Originally published 4 October 1999
Last weekend at the New England Aquarium Environmental Writer’s Festival, I was asked what I have been doing in this column for the past 17 years. What, I wondered, did “Science Musings” have to do with the environment?
My tag at the Aquarium was “Environmental Journalist,” but that is accurate only if “environment” includes not just spotted owls, baby seals, and rain forests, but also galaxies, atoms, bacteria, and genes. Nature, it seems to me, is all of a piece, and we either love all of it or none of it.
And don’t call me a “journalist,” I said. I am a storyteller.
In the current issue of Orion, America’s finest environmental magazine, Oregon rancher Mike Connelly rakes environmentalists over the coals as a bunch of buttinski tree-huggers. He asks a big, good question: “How can we live so that we experience our dependency upon the nonhuman world as a matter of “plain thusness” — as just run-of-the-mill, everyday, stinky, ecstatic, painful, beautiful, and depressing reality instead of the perfumy and saccharine pabulum oozing from our [nature] calendars and coffee-table books?”
“Environmentalists need to tell more stories, not pass more laws,” he suggests as a partial answer to his question.
I wouldn’t dismiss environmental laws and activism as readily as Connelly. But laws and activism are stopgap responses to environmental degradation. In the long run, the only thing that will save the nonhuman environment is a kind of religious conversion. We need — as a global society — to understand that nature, all of it, is sacred, sacramental. And for that, as Connelly says, we need stories, stories as powerful and persuasive as those of the prophets of old.
I’m not talking mysticism here, or theology. By sacred I mean only that we understand that every particle of creation has an intrinsic worth that is independent of human economic value. And by sacramental I mean that we are sensitive to the ineffable, transhuman mystery that resides in all things.
Nor am I talking about a religious conversion that will replace traditional religions. What is to be hoped for is that traditional religions will bring their powerful influence to bear upon the shaping of a new environmental ethic — even a new creation-based spirituality.
Not long ago I visited the Crystal Spring Center for Ecology, Spirituality and Earth Education in Plainville, Massachusetts, established by a remarkable group of Dominican nuns. Their prayer room has big windows open to the outdoors, and by the windows sits a large white chest. “What’s in it?” I asked. They opened it. Inside was a writhing mass of earthworms, busily composting household trash.
The sisters of Crystal Spring are living the life I describe, respectful of their institutional traditions and attentive to what they call “the primary revelation” of creation. They listen to the Earth to hear the good news of their Creator, and they honor science as an instrument of understanding.
Day in and day out they pay attention to the natural world, which includes, of course, ourselves.

EXERCISE BRIEF: Continue the column about nature as sacred, picking up right after its last sentence. The material that comes next has nothing to do with any of this.

DATA EXCERPT:

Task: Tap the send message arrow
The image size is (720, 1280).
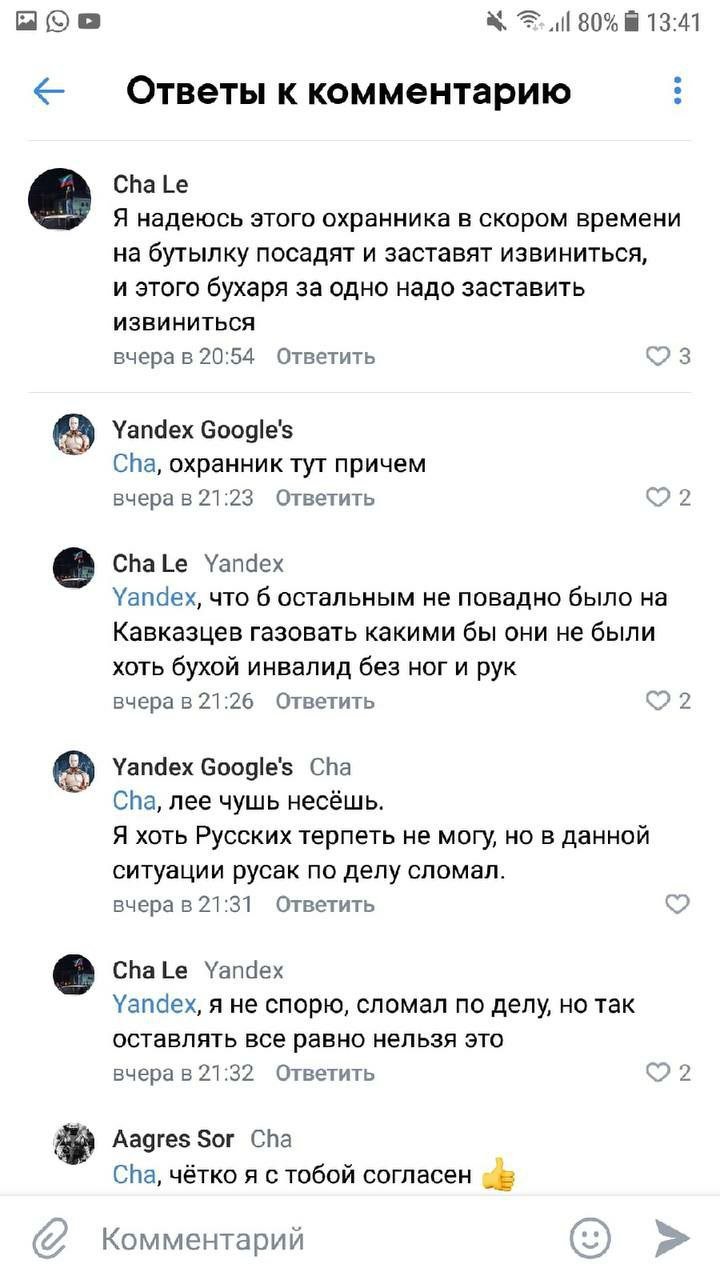Action: click(672, 1239)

ANSWER AREA:
Every story begins with paying attention. The poet Mary Oliver calls paying attention “our endless and proper work.” John Updike says almost the same: “We are here to give praise. Or, to slightly tip the expression, to pay attention.” Both writers echo the late-17th-century philosopher Nicolas Malebranche: “Attentiveness is the natural prayer of the soul.”
Every story this column has related over the years had its beginning in attention to some small part of the world: an ant, a stone, a flash of green light at sunrise, the colorful schematic of a bacterial genome spread out in the pages of Nature or Science. Everything has a story to tell. If we cultivate a prayerful attention to the world the stories make themselves heard.
Sometimes we cling to stories long after they have ceased to adequately describe the world. The old stories are often more comforting, and they are certainly easier to learn. For the new stories, we must go to our poets and scientists who have the gift of listening attentively to what the world has to say.
This column over the years has tried to honor the scientists who attend to nature, by taking their stories and making them our own. The stories you have read here are those of the thousands of men and women who are busily and often selflessly engaged in scientific research.
The poet Muriel Rukeyser said: “The universe is made of stories, not atoms.” She is right, of course. Even atoms are stories we tell about the world, having first paid close attention to how the world behaves.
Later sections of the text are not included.